Human breast cancer cell line MCF-7 was selected to measure the estrogenic activity. MCF-7 stably transfected with the ERE-tK-LUC construct (kindly supplied by Mikko Unkila, Hormos Medical Ltd, Turku, Finland) was maintained in DMEM (Modified Dulbecco’s Medium, Milan, Italy), supplemented with 10% fetal bovine serum, at 37°C and 5% CO2. Cells were plated at a density of 2.5·105 cells/cm2 in several plates containing 1 mL of culture medium (phenol red-free DMEM and 5% charcoal-stripped serum). 24 h later, 1 μL of each DMSO extract (therefore, with a dilution factor of 1,000) was added by triplicate and dishes were kept at 37°C for 24 h. As controls without extracts, one cell-plate was supplemented with DMSO solvent, another with ethanol and a last one only with cells. After incubation, cells were harvested and lysed in passive lysis buffer (Promega, Italy). Lysate was spun for 15 s at 12,000 g and supernatant submitted to luciferase activity quantification (Luciferase Assay System, Promega, Italy), by means of a luminometer (GloMAx, Promega, Italy) over 10 s, and expressed as RLU (relative light units) normalized towards protein content (Bradford assay, Biorad, Italy). The latter value was then expressed as estradiol equivalent concentration (ng-EEQ/Lbioassay), based on the calibration curve, and ultimately as ng-EEQ/Lsample using the relative enrichment factor (REF). REF represents the combination of the initial enrichment factor and the dilution factor in the bioassay plates, as explained by [13]: therefore, REF was equal to 0.25 mLwastewater/mLbioassay.
For the calibration curve, reference estrogen (E2 dissolved in ethanol) was employed, at concentrations corresponding to physiological/sub-physiological doses, i.e. from 10−15 to 10−8 M. The resulting curve (sigmoïdal function) was fitted using Graphpad Prism 6.0 software (GraphPad Software, Inc., USA). Details of cell response to the reference estrogen, together with the calibration curve, are reported in Fig. S1 and Table S2 of Supplementary Materials.

2.3.2. Mutagenic activity

Mutagenicity was assessed using Ames test, which is able to evidence point mutations in bacteria; specifically, we used the TA98 strain of Salmonella typhimurium (able to detect frameshift mutagens) according to [14]. Bacteria were exposed to increasing doses of DMSO extracts: 1-, 5-, 10-, 25- and 50-mL of wastewater equivalents per plate. Positive (10 μg/plate of 2-nitrofluorene) and negative (DMSO solvent) controls were executed.
Data were expressed as mutagenicity ratio (MR), dividing the revertants/plate by the spontaneous mutation rate derived from the negative control. Results were considered positive if MR was higher than 2 (a response at least twice the negative control).

3. Results and Discussion

As aforementioned, we spiked target OMPs: therefore, raw values obtained from bioassays were not discussed themselves, but rather used to calculate and compare removal efficiencies, as hereinafter discussed.
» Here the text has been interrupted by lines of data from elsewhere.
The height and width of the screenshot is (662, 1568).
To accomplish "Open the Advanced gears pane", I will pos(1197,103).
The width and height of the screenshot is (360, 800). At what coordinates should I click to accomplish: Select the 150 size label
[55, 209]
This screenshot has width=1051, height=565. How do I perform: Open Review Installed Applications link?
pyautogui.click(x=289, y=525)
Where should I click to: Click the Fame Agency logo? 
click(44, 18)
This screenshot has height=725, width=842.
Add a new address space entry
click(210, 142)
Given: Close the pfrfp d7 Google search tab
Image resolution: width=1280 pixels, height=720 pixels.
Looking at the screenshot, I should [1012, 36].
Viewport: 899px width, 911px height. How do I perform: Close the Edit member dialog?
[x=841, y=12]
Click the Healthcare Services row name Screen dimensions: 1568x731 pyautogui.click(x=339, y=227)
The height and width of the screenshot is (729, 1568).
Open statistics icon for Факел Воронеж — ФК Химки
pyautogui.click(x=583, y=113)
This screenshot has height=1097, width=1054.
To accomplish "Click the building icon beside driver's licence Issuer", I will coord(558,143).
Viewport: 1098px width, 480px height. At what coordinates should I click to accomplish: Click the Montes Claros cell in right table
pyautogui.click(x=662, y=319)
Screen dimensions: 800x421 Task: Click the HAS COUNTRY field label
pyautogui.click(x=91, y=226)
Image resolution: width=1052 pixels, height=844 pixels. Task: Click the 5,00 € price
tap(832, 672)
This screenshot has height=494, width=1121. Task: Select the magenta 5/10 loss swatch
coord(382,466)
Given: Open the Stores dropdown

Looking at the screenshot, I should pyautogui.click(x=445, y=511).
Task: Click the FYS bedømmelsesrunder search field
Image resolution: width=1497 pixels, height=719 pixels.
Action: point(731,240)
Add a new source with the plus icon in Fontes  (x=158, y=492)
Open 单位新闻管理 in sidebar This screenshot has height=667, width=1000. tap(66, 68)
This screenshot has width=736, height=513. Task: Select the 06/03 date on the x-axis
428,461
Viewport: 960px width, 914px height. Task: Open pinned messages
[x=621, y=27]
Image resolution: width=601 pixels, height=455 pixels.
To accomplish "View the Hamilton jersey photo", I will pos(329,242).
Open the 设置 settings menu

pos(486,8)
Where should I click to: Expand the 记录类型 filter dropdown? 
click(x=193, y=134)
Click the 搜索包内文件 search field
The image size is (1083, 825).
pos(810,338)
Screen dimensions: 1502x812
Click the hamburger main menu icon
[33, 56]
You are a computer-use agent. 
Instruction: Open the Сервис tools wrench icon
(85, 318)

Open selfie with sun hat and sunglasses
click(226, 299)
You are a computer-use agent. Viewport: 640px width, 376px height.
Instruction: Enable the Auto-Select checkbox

Raw data are however reported in Supplementary Materials (Figure S2 for estrogenic and Table S3 for mutagenic activity).
Bioassays were the main focus of this paper, while two previous papers ([9] and [10] that act as accompanying papers) were entirely devoted to the chemical analysis results, specifically explaining the behaviour of OMPs in the three studied post-treatment systems and their different removal mechanisms.

3.1. Biofiltration Systems

First of all, we analyzed chemical data as background information, to see what we should expect from the effect-based assays. Fig. 1 summarizes the removal efficiencies obtained for targeted OMPs: for a quicker understanding, removals were grouped into four categories with appropriate color coding.
It is clear how GAC biofilter exhibited a great potential for OMPs removal: indeed, only the green category (high removal) is represented in Fig. 1, with efficiencies always above 90% for all targeted micropollutants. On the contrary, all the 4 categories are displayed in the case of sand biofilter, where OMPs elimination was strongly related to their biodegradability: for instance, unsatisfactory abatement characterized the most recalcitrant/hardy biodegradable compounds (such as diclofenac, carbamazepine and diazepam); the same compounds, instead, were strongly removed in GAC thanks to the adsorption on activated carbon. Further details of the removal mechanisms in [9].
Then, we examined the bioassays outcomes for the effect-based analysis. Fig. 2 reports the removal of estrogenic activity, calculated on the basis of estradiol equivalent concentrations (ng-EEQ/L, reported in Fig. S2 of Supplementary Materials). Both GAC and sand biofilters reached a strong abatement of estrogenicity (higher than 90%), in agreement with the outcomes of other researches ([15] among others).
To link the removal of the most critical pollutants exhibiting estrogenic activity (i.e., the 3 estrogens) with the reduced estrogenicity, we plotted in Fig. 2 both the information (chemical and biological), and we recorded the accordance of their outcome: indeed, estrogenicity abatement (> 90%) was strongly in agreement with estrogens removal, that also topped 90% (except EE2 in sand biofiltration, however removed at a 70% extent). This outcome is a confirmation that no estrogenically active by-products were formed during biofiltration, as already postulated by other authors [16]: by using an approach only based on chemical analysis, it would not have been possible to get such a holistic answer, as biotransformation products would not have been taken into account.
On the other hand, mutagenic activity was not observed, neither in the influent nor in the effluent of the biofilters, since the mutagenicity ratio was always below the threshold of 2 (Fig. 3, while the raw values of revertants/plate are reported in Table S3 of Supplementary Materials). This is explained by the fact that spiked OMPs are not recognized as mutagenic compounds, and GAC and sand biofiltration do not generate transformation products able to induce frameshift mutations [16].
Notwithstanding, the lack of transformation products after biofilters is not tout court, but only related to those compounds responsible for monitored biological activities (estrogenicity and mutagenicity): indeed, the formation of transformation products in/during biofiltration is evident elsewhere [17] for other OMPs.

3.2. UV Systems

UV irradiation showed, as also sand biofiltration did, a variety in OMPs behavior, with 3 categories on the ground: some compounds (e.g. diclofenac and estrogens) were remarkably eliminated (green category of Fig. 1), while others (erythromycin, carbamazepine and diazepam) fell in the orange category (i.e. low abatement). As extensively reported in [10], the reason lies in the different photosensitivity of target OMPs, whose removal efficiencies are very closely related to.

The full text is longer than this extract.